Trump says Chicago is ‘worse than Afghanistan,’ like ‘living in hell’
President also advocated for big cities to use the controversial 'Stop and Frisk' tactic that NYC once practiced
President Donald Trump went on a rant about the violence in Chicago, Baltimore, Detroit, and Oakland during a town hall with Sean Hannity.
The town hall was aired on Fox News where the president ripped into the four, majority-Black, Democratic-run cities.
“Chicago is an example, it is worse than Afghanistan,” Trump told Hannity. “These cities, it’s like living in hell.”
In reporting his comments, Fox News was clear to point out that the murder rate in Chicago has dropped over the past few years. They also noted that the murder rates in both Baltimore and Detroit have increased this year.
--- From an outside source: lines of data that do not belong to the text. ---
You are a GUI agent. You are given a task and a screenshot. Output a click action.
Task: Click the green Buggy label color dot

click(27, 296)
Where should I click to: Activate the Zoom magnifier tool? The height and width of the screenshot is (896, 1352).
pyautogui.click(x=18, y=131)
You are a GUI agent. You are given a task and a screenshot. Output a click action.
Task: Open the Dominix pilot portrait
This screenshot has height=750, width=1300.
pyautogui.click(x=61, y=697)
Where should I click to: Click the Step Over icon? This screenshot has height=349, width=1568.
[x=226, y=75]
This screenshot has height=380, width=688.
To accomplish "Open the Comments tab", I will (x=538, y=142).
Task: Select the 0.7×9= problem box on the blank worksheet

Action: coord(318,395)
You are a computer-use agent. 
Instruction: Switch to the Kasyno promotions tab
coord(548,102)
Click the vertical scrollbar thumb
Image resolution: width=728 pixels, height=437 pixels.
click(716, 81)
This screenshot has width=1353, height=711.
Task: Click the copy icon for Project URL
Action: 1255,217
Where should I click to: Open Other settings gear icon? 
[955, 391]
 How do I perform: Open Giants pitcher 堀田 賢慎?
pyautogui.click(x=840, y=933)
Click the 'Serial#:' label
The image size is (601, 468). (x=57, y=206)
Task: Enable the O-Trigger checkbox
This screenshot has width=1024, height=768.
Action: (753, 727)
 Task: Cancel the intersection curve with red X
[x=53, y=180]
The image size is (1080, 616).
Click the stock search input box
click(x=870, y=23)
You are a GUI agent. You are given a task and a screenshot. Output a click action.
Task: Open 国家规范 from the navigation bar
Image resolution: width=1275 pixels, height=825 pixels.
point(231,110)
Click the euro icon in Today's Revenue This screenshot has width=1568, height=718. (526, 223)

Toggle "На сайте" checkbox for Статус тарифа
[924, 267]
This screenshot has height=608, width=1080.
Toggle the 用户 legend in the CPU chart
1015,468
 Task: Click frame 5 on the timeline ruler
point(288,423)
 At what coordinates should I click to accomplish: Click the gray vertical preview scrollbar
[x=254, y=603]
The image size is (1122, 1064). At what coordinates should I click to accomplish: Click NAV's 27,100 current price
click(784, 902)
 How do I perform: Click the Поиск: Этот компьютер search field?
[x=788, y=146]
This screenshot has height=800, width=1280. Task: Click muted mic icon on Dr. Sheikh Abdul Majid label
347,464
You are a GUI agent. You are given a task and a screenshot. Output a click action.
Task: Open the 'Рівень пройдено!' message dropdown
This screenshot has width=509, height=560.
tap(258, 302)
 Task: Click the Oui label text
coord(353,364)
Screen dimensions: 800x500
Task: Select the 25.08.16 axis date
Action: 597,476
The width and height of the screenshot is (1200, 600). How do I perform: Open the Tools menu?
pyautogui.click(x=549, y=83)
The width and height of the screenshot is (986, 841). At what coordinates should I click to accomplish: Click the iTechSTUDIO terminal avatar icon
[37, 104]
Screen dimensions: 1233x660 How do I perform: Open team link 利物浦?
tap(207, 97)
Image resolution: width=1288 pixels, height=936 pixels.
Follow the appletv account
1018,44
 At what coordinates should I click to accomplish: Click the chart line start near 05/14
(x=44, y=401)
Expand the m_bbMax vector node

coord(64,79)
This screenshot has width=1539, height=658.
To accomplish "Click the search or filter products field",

The president didn’t acknowledge any other factors that could be related to the increase in crime or the murder rate. However, he did advocate for “stop and frisk.” The heavily-criticized police tactic was employed by Rudy Giuliani in New York City in the 1990s and continued with the former mayor, Mike Bloomberg. The tactic has been largely denounced as selective and even racist in its execution.
“It’s very controversial to stay, stop and frisk,” Trump said. “You take guns away… Rudy Giuliani was a great mayor. He did it in New York.”
Trump praises ‘stop and frisk’ as a ‘great thing’ for promoting law and order https://t.co/XUkxQrskzd
— Holly Huntley#Resist (@HollyHuntley3) June 26, 2020
The president also made sure to blame both former president, Barack Obama, and Democratic presidential nominee, Joe Biden for the statistics. Trump renewed his focus on labeling Biden mentally unfit for the presidency.
“It’s so crazy what’s happening,” Trump said. “Here’s a guy who doesn’t talk. Nobody hears him. Whenever he does talk – he can’t put two sentences together. I don’t want to be nice or un-nice. I mean, the man can’t speak.”
Trump was referring to Biden’s gaffe where he said 120 million people died from coronavirus. Biden ultimately realized his mistake and restated that there have been more than 120,000 Americans who have died from the virus.
In relation to his comments about crime in mostly Black cities, Trump said, “Black people come up to me and say “thank you”. They want help.”